MAP (Minimum Advertised Price) and MSRP (Manufacturer’s Suggested Retail Price) are two different pricing strategies that work toward the same goals: to maintain a consistent brand pricing position and to ensure fair competition among retail partners. Understanding the differences between these approaches is imperative if you are involved in pricing processes on the manufacturer’s or retailer’s side.

In this article, we delve into the features of MAP and MSRP: how they differ and how they work.

Contents:

What Is a MAP Policy?

What is MSRP?

How Do MAP and MSRP Work Together?

What Is a MAP Policy?

A MAP policy is a legal document in which a manufacturer or supplier specifies the minimum price at which a product can be advertised by a merchant partner. That is, retailers can sell a product in a physical store at any price, but they cannot attract new customers by advertising the product at a price lower than the MAP.

MAP policy works a bit differently in e-commerce. Retailers that operate solely or primarily online are required to comply with MAP on Google, landing pages, product pages, and product comparison pages.

Otherwise, the manufacturer or supplier can impose penalties on the partner: freeze the seller’s ability to buy or sell inventory, impose a fine, or sue, depending on the severity and frequency of violations.

By setting a MAP, manufacturers can ensure that their products are not sold at prices that are too low, which can undermine the perceived value of the product and damage the brand’s image. This strategy also prevents price wars among retailers and ensures fair competition between sellers.

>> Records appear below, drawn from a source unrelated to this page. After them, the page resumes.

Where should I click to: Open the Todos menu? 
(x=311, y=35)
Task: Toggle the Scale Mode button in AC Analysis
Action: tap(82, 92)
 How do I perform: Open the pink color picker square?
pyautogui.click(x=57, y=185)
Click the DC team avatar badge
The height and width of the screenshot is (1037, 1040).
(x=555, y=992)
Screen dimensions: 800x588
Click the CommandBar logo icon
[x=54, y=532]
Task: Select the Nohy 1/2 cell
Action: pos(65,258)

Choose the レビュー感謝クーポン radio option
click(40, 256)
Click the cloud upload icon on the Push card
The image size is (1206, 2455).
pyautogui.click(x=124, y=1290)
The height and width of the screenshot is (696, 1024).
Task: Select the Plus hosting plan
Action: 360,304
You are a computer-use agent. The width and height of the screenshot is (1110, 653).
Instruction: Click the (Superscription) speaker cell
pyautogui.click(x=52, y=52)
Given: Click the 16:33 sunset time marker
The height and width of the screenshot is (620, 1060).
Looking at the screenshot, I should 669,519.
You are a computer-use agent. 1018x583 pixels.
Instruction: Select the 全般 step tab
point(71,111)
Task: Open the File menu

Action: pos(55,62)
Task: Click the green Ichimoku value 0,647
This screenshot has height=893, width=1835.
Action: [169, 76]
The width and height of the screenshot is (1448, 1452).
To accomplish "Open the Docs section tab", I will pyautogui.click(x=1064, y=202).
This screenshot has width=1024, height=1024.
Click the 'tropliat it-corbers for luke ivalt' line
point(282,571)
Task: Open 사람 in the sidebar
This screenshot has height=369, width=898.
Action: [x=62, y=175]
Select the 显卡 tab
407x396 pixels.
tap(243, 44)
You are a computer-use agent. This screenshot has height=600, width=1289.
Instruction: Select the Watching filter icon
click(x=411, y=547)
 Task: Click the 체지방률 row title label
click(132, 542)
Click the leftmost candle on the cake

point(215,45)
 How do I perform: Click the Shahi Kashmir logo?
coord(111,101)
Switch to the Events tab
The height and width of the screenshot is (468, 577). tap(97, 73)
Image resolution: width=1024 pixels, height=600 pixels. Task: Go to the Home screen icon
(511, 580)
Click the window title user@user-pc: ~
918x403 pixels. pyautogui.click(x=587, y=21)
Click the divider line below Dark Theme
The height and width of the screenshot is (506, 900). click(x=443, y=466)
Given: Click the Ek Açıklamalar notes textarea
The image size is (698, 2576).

MAP policy is commonly used in various industries, including consumer electronics, home appliances, and sporting goods, where maintaining brand image and value is critical.

Map prices for retailers

E-commerce is fiercely competitive. Pricing under such conditions is like a chess game, where every action by one seller is inevitably followed by a reaction from another. 

Thus, when one retailer offers a discount, it is quite possible that its direct competitors will respond in kind.

In this way, a price war can turn into a price cascade, in which a brand is left wondering how, in just a few days, the cost of all its products fell to wholesale or, in some cases, even lower.

In the future, when it becomes unprofitable for retailers to sell products with a minimum profit (or with no profit at all), sales volumes will fall. 

When a brand doesn’t monitor its partners’ compliance with the MAP policy, retailers can sell that brand’s products at a loss. This reduces inventory of the brand’s products.

Thus, lack of price control on the part of the brand causes damage both to the brand itself and to its retail partners.

Retail partners playing the long game actually want to work with brands that control MAP because they know that if one of their competitors is dumping and starting a price war, the manufacturer will take care of it.

If you are building the image of a responsible partner, you should not only introduce a MAP policy but also effectively monitor compliance, building fair and equal conditions for all partners.

7 Most Popular Methods of MAP Deviations

The Pricer24 team has been working with e-commerce businesses for over four years. Based on the experience of performing various client tasks, our experts have compiled a rating of the MAP deviation methods online stores resort to most often.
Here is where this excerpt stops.